No filme de Orson Welles, a câmera, sem cortes, vai acompanhando um carro que cruza a fronteira entre o México e os Estados Unidos. Lá pelas tantas, o carro explode porque alguém havia colocado uma bomba ali. É uma das aberturas mais aclamadas da história do cinema. É um prodígio da técnica. É um treco meio barroco, bem de acordo com a grandeza de Orson Welles.

Já a abertura de “Os incompreendidos”, de Truffaut, é inesquecível por sua simplicidade: uma câmera num carro, filmando um dia qualquer em Paris. Fico imaginando o impacto dessa libertação técnica no final dos anos 50 e início dos anos 60. Muita gente viu o filme na época e se deu conta de que dava pra fazer filmes sem firulas, sem estúdios mastodônticos.

Como eu disse no início, eu estava mergulhado nessas imagens e lendo livros a respeito delas. Um dia eu falo melhor sobre esses livros, muitos deles são geniais e os leio até hoje com prazer. Mas vou falar aqui de um que é muito famoso e é uma aula de cinema: “Hitchcock - Truffaut”, um catatau que registra as conversas entre os dois grandes diretores.

A edição que eu tenho é a da Companhia das Letras e é recheada de imagens dos filmes de Hitchcock. Lembro bem da alegria que senti ao ver que o livro tinha chegado na livraria. No carro, indo pra casa, ia dando umas xeretadas. Crianças, não sigam meu exemplo. Conduzam o carro sem distrações.

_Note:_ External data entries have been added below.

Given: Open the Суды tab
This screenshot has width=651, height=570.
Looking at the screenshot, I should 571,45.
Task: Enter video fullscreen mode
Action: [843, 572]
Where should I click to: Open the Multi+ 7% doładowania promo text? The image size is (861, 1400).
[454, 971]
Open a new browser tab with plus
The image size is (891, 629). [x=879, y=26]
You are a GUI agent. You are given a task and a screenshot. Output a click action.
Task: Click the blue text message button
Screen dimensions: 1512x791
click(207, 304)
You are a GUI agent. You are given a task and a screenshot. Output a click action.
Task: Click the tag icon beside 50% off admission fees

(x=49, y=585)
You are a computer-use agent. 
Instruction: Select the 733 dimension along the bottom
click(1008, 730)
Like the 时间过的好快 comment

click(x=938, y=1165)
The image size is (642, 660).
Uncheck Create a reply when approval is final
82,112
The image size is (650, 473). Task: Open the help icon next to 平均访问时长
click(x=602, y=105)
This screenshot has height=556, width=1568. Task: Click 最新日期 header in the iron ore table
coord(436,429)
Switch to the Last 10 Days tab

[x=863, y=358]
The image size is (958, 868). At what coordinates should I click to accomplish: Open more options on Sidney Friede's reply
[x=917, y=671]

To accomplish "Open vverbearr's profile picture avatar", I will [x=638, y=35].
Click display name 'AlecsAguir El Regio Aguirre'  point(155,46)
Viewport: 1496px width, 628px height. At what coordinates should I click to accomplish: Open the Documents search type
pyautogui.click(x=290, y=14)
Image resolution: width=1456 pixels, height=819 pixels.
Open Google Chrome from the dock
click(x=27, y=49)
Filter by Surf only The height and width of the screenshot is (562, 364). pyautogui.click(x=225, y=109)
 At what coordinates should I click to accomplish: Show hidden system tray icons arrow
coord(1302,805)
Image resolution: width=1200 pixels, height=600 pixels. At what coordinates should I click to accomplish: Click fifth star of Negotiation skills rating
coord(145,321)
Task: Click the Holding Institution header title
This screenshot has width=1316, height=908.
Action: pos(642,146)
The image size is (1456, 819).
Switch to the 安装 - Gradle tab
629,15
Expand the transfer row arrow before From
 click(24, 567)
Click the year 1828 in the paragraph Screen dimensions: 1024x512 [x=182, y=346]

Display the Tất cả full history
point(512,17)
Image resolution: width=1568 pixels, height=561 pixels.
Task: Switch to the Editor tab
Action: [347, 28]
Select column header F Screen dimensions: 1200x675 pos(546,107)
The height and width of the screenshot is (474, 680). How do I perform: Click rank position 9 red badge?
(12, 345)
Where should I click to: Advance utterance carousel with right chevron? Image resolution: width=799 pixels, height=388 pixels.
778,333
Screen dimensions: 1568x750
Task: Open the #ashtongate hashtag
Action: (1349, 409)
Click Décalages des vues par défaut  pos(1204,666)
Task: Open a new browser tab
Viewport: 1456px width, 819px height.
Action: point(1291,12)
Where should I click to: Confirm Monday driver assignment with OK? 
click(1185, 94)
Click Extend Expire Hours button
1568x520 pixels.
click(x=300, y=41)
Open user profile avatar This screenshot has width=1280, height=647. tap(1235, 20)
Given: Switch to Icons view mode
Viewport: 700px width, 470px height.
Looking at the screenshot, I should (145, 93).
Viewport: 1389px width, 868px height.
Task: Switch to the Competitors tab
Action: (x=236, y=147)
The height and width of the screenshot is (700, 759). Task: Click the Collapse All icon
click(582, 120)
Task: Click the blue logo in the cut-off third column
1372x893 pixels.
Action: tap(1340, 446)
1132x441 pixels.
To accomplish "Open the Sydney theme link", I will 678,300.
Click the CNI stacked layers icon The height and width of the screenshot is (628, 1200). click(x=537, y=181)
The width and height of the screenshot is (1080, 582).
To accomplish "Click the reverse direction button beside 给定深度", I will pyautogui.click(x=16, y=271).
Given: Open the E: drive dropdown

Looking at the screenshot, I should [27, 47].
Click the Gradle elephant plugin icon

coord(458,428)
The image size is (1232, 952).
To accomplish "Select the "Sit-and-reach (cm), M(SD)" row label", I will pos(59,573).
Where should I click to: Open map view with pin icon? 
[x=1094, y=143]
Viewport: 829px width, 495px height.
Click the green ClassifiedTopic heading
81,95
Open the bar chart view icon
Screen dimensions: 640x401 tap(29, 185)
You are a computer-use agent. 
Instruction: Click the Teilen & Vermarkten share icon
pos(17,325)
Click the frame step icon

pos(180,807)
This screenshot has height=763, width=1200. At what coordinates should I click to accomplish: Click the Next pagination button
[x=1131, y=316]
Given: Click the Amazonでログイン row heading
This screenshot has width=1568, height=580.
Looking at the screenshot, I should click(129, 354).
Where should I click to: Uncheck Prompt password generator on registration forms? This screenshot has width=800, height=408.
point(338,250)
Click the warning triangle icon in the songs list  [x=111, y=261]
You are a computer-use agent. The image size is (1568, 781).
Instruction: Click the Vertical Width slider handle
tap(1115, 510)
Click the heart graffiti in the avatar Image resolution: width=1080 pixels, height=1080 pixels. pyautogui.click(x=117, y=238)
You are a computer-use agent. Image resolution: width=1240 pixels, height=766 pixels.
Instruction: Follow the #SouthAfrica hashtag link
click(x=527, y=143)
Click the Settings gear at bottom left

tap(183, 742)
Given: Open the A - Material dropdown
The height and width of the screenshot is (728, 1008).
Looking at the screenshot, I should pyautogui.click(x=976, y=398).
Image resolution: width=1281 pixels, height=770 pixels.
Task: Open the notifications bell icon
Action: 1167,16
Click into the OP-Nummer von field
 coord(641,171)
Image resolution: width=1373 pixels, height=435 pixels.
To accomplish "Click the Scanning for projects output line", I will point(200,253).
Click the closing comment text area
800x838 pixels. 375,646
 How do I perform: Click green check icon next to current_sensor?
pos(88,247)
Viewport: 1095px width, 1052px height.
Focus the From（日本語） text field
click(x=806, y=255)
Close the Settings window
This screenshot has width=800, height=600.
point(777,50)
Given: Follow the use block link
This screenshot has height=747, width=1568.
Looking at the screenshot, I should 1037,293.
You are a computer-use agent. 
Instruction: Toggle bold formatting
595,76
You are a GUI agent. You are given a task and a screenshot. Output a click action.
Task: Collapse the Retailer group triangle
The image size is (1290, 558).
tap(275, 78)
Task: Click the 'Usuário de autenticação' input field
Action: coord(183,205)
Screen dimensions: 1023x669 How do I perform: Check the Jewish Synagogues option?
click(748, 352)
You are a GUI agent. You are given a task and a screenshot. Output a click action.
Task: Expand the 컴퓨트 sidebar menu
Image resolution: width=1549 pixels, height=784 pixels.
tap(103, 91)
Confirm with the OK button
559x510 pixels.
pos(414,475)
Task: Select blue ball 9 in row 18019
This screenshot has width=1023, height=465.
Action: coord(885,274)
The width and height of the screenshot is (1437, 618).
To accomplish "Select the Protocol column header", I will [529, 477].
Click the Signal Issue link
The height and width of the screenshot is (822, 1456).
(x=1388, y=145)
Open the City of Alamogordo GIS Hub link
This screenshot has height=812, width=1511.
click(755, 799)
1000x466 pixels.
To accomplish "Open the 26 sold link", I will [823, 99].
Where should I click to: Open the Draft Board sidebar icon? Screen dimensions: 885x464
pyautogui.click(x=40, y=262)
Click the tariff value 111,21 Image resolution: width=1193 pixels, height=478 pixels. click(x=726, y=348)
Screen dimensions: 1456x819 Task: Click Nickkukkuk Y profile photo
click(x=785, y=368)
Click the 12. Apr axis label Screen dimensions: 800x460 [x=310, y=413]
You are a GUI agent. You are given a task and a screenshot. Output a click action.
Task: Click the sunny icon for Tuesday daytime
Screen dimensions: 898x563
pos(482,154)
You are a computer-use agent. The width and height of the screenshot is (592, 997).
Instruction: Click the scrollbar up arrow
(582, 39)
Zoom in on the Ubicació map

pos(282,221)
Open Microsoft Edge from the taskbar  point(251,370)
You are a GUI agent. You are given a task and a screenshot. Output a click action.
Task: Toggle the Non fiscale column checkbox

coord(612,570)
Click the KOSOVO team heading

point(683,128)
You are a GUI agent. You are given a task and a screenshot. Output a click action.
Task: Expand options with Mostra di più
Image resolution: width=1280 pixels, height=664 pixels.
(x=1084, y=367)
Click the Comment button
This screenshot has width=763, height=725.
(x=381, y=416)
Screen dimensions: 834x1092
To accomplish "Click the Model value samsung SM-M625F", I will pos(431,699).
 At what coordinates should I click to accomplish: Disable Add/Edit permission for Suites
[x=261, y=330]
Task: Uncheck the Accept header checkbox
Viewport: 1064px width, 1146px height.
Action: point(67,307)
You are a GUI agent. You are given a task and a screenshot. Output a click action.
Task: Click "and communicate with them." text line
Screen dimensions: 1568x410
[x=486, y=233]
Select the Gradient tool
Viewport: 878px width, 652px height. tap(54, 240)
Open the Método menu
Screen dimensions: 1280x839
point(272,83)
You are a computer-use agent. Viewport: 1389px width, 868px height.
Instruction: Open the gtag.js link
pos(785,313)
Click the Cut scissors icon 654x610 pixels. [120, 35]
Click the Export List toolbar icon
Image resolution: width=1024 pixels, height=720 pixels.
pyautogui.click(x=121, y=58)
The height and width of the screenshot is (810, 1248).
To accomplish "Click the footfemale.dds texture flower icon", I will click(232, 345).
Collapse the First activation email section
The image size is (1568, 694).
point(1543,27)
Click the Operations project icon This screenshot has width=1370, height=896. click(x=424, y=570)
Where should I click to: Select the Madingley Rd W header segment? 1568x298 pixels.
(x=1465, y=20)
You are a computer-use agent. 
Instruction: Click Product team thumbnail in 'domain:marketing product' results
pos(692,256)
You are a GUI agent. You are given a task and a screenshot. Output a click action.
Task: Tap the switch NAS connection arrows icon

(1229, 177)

Enquanto lia o livro, fui me dando conta de uma coisa: eu conhecia muitas das referências que o Truffaut fazia aos filmes do Hitchcock, e isso não vinha dos cursos que eu fazia ou dos livros que eu lia. Também não tinha a ver com incursões recentes ao universo hitchcockiano: naquele momento de cinéfilo caxias, eu não tinha chegado metodicamente às maravilhas do diretor inglês.

De onde vinha minha familiaridade então? Da infância com a minha mãe cinéfila. Parece arrogante falar assim, mas antes dos 10 anos eu virei fã do Hitchcock porque a minha mãe, sempre que aparecia um filme dele na TV, assistia comigo e ia fazendo uns comentários certeiros e engraçados. Eu era íntimo da turma do “Festim diabólico” muito antes de querer ser o intelectual presepeiro. Eu achava o máximo ver as janelinhas que estavam no campo de visão do James Stewart em “Janela indiscreta”. Aquelas imagens faziam parte da minha vida numa boa.

Assim fica fácil desfilar com o livrão de cinema por aí.